╭─ Excerpted data
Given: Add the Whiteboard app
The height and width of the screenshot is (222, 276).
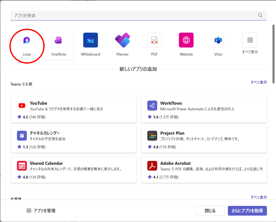Looking at the screenshot, I should click(91, 40).
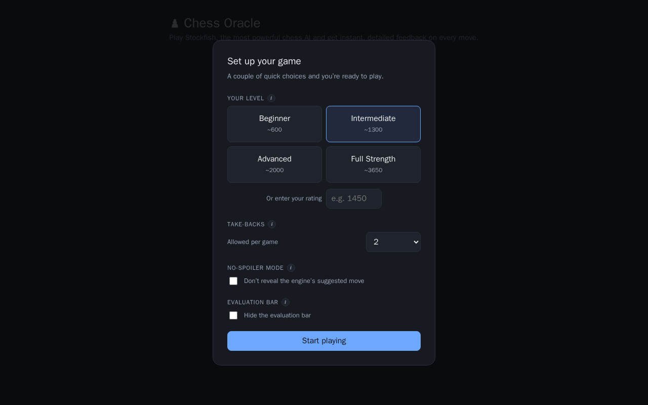Click the Evaluation Bar info icon
Image resolution: width=648 pixels, height=405 pixels.
click(x=286, y=302)
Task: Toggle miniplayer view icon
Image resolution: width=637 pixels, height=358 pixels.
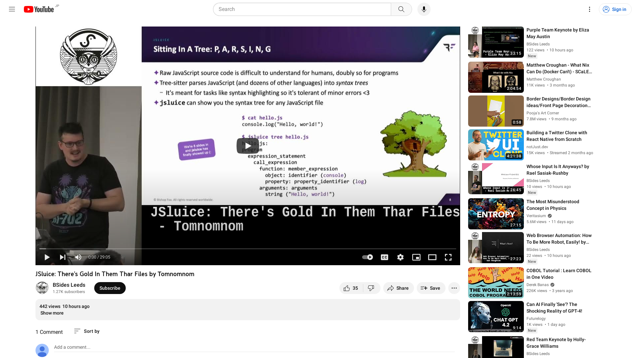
╰─
Prompt: Your reply should consist only of the lines running from the line with "The height and" to the end of the entries, both included, copied exactly and without any pictures.

Response for this exercise:
The height and width of the screenshot is (222, 276).
Looking at the screenshot, I should click(91, 40).
Click the Evaluation Bar info icon
Image resolution: width=648 pixels, height=405 pixels.
click(x=286, y=302)
Task: Toggle miniplayer view icon
Image resolution: width=637 pixels, height=358 pixels.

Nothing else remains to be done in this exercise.